**Exercise:** Given these entries, repeat exactly the lines starting with the one that has "Análisis Documental Bibliográfico (583, 1348)" and going on through the one that has "Правила рекомендаций (299, 2212)", both included, but none of the pictures.

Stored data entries
....
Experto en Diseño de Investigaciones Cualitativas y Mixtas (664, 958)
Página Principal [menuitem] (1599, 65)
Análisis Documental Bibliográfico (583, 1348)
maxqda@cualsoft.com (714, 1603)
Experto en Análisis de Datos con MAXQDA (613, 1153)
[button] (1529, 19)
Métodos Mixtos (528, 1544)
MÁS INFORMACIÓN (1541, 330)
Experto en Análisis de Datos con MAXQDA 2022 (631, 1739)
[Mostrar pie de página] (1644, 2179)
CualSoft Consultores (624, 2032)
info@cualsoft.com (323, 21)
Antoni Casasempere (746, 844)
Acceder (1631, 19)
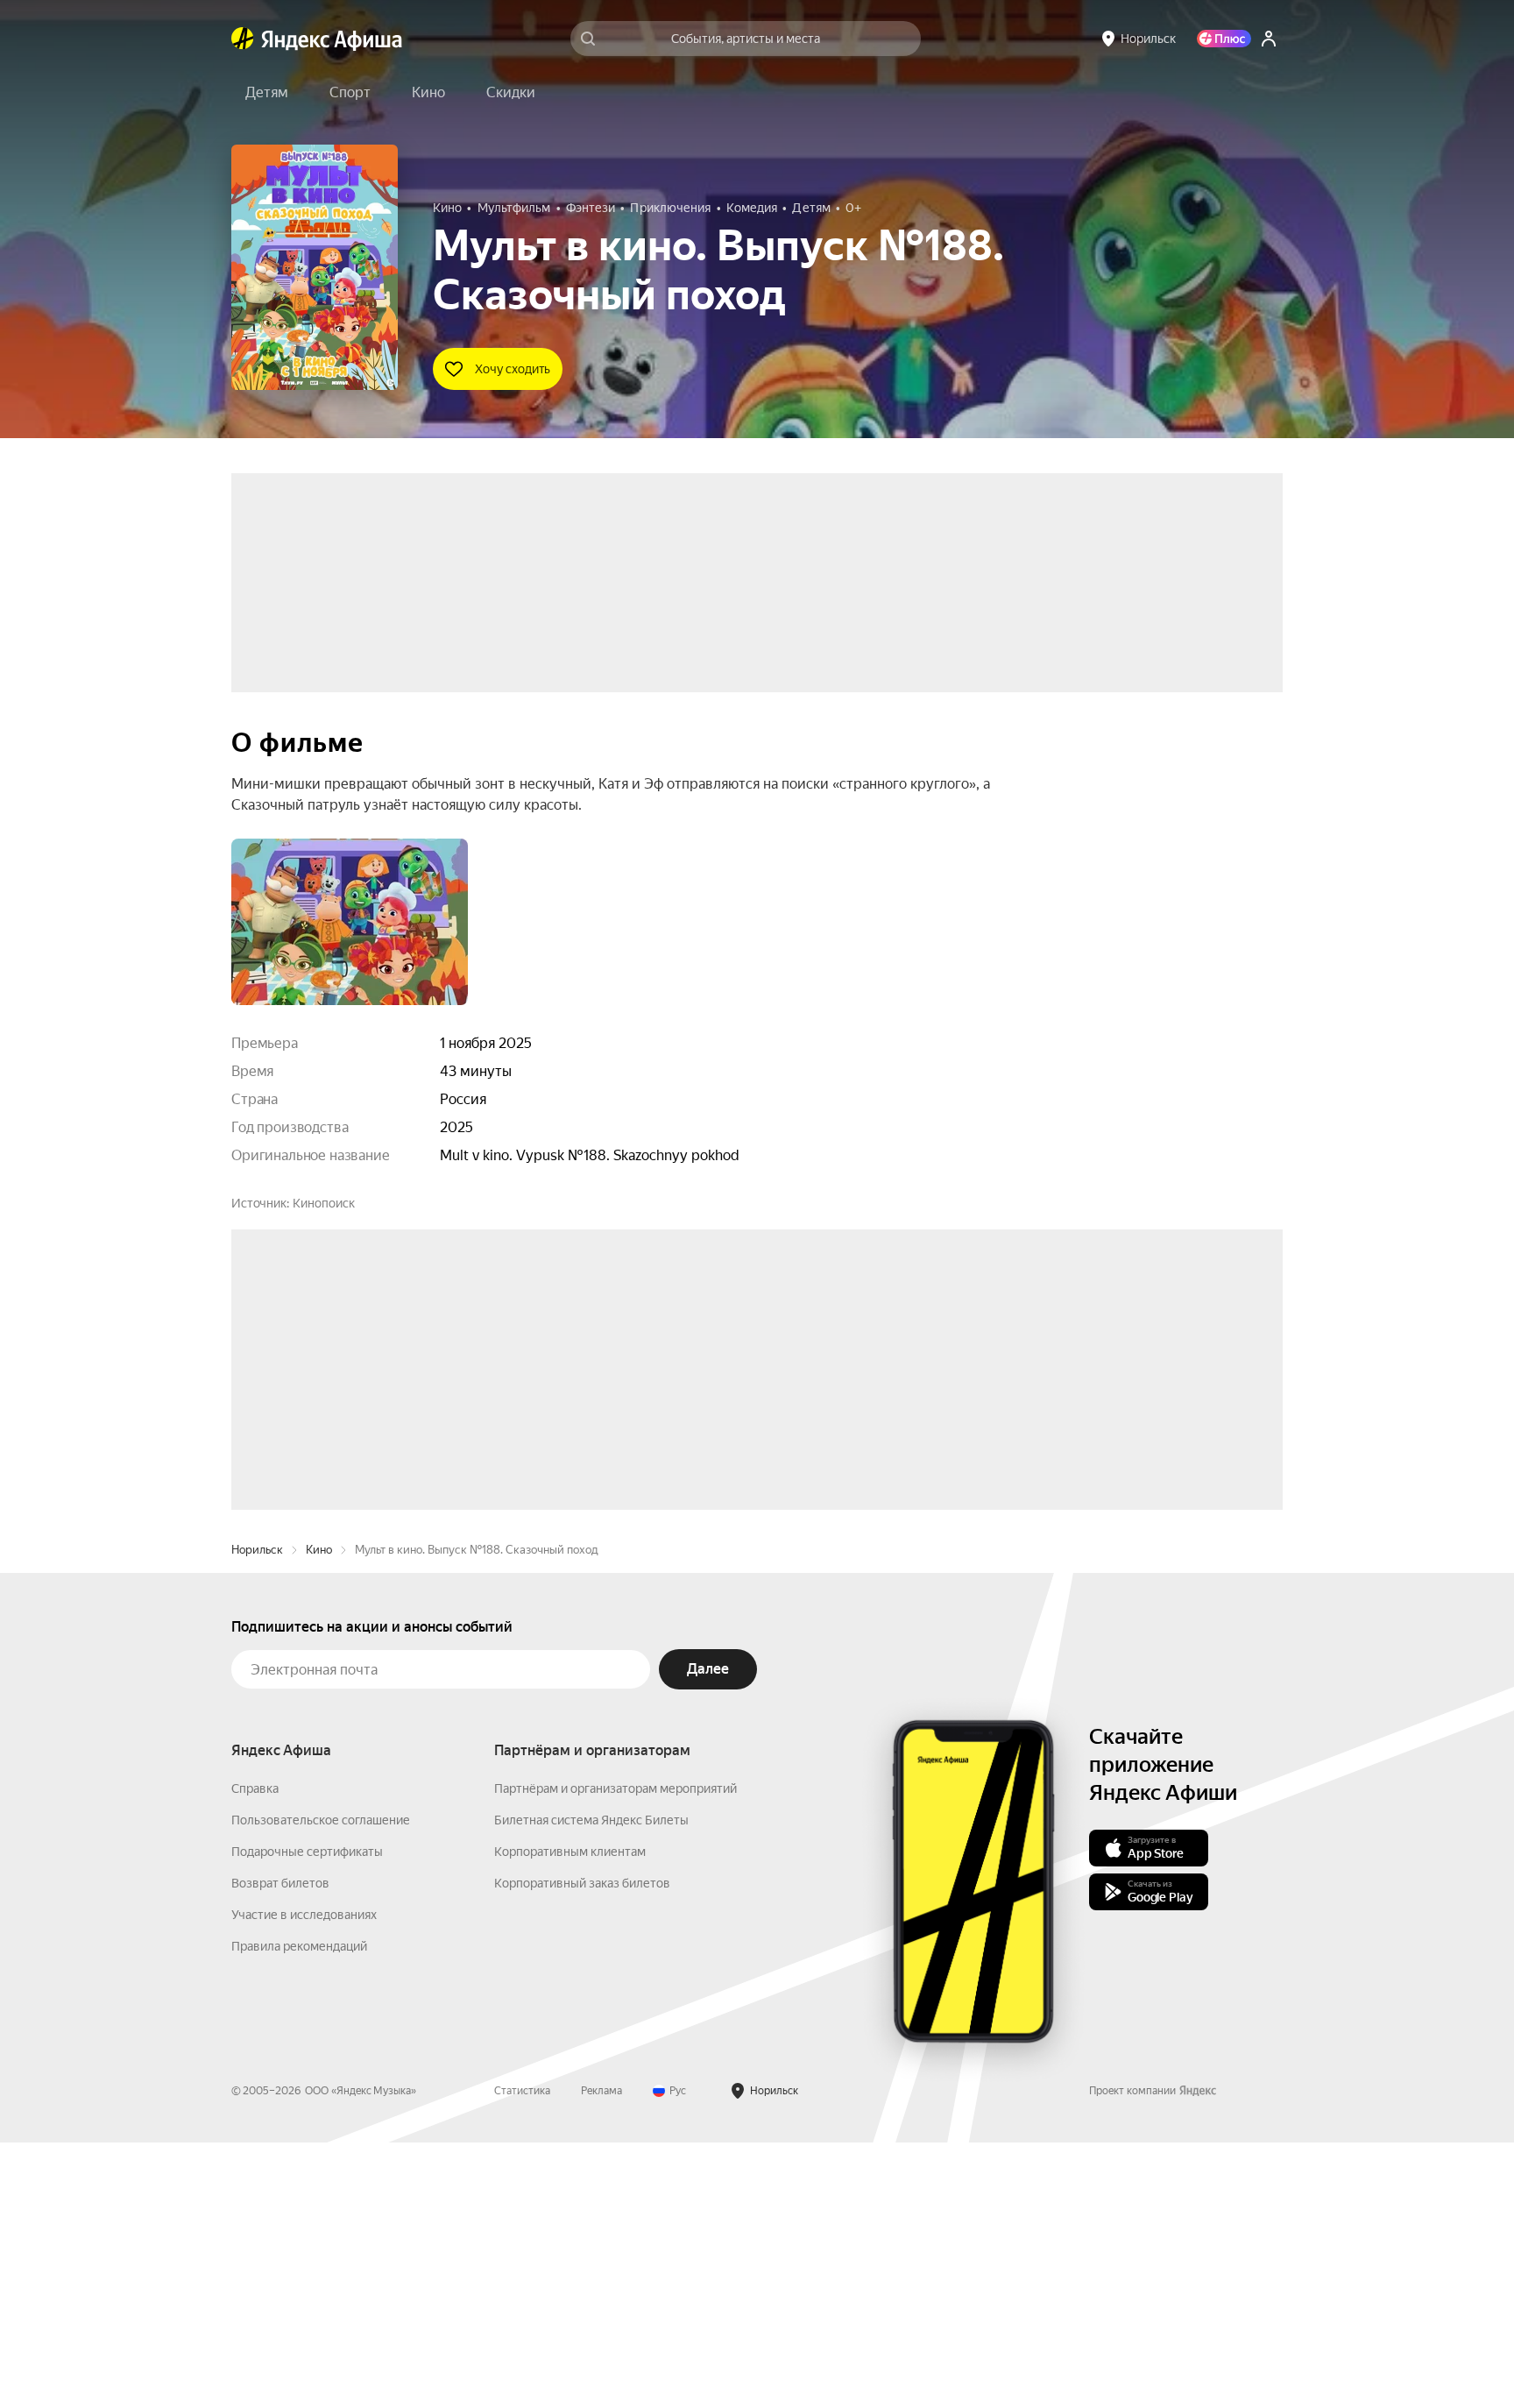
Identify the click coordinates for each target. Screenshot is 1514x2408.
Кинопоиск (324, 1203)
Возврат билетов (280, 2149)
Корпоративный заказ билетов (582, 2149)
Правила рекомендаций (299, 2212)
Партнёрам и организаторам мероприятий (615, 2054)
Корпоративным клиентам (570, 2117)
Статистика (522, 2356)
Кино (319, 1815)
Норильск (257, 1815)
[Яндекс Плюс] (1224, 38)
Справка (255, 2054)
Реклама (601, 2356)
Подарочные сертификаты (307, 2117)
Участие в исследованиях (304, 2180)
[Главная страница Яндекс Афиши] (242, 38)
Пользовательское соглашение (320, 2086)
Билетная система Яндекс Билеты (591, 2086)
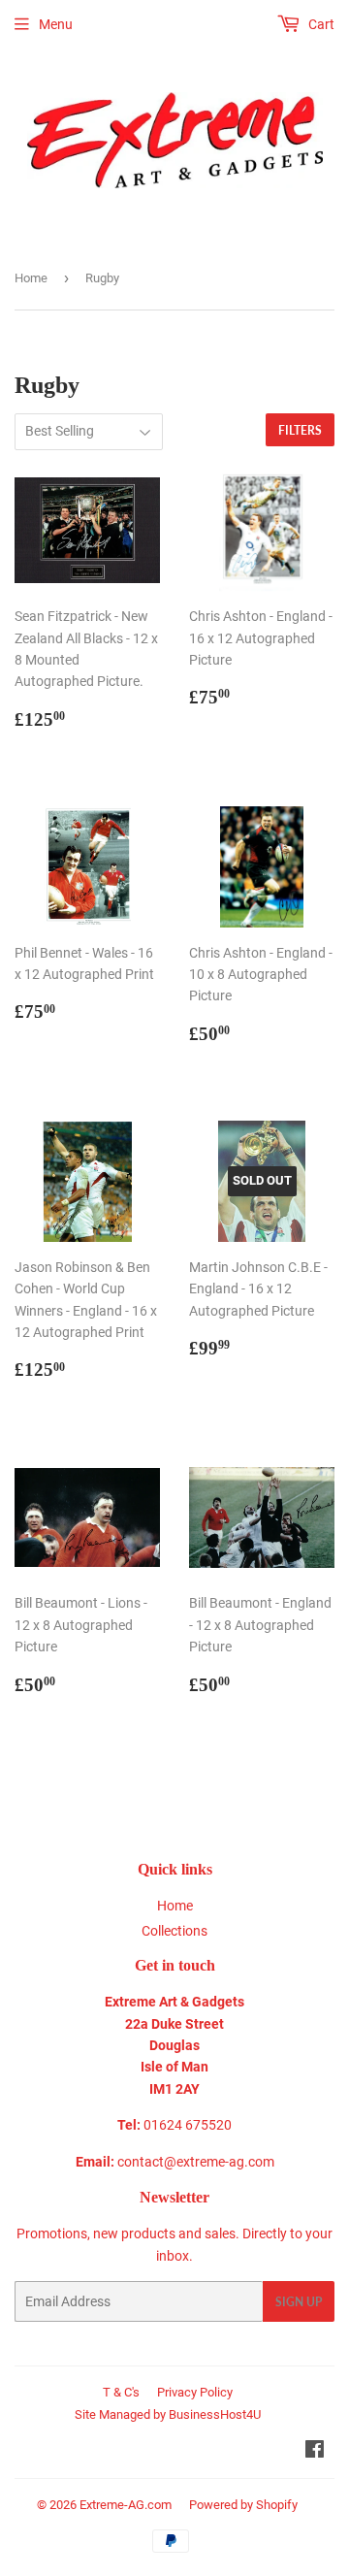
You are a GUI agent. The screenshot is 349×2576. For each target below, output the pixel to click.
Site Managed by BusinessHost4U (168, 2414)
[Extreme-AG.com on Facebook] (314, 2452)
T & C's (121, 2392)
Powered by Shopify (243, 2504)
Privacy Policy (195, 2392)
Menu (56, 24)
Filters (300, 430)
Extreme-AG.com (125, 2504)
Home (31, 278)
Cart (319, 24)
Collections (174, 1931)
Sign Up (298, 2302)
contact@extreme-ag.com (195, 2161)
....
**Answer box:**
Análisis Documental Bibliográfico (583, 1348)
maxqda@cualsoft.com (714, 1603)
Experto en Análisis de Datos con MAXQDA (613, 1153)
[button] (1529, 19)
Métodos Mixtos (528, 1544)
MÁS INFORMACIÓN (1541, 330)
Experto en Análisis de Datos con MAXQDA 2022 (631, 1739)
[Mostrar pie de página] (1644, 2179)
CualSoft Consultores (624, 2032)
info@cualsoft.com (323, 21)
Antoni Casasempere (746, 844)
Acceder (1631, 19)
Identify the click coordinates for each target. Screenshot is 1514x2408.
Кинопоиск (324, 1203)
Возврат билетов (280, 2149)
Корпоративный заказ билетов (582, 2149)
Правила рекомендаций (299, 2212)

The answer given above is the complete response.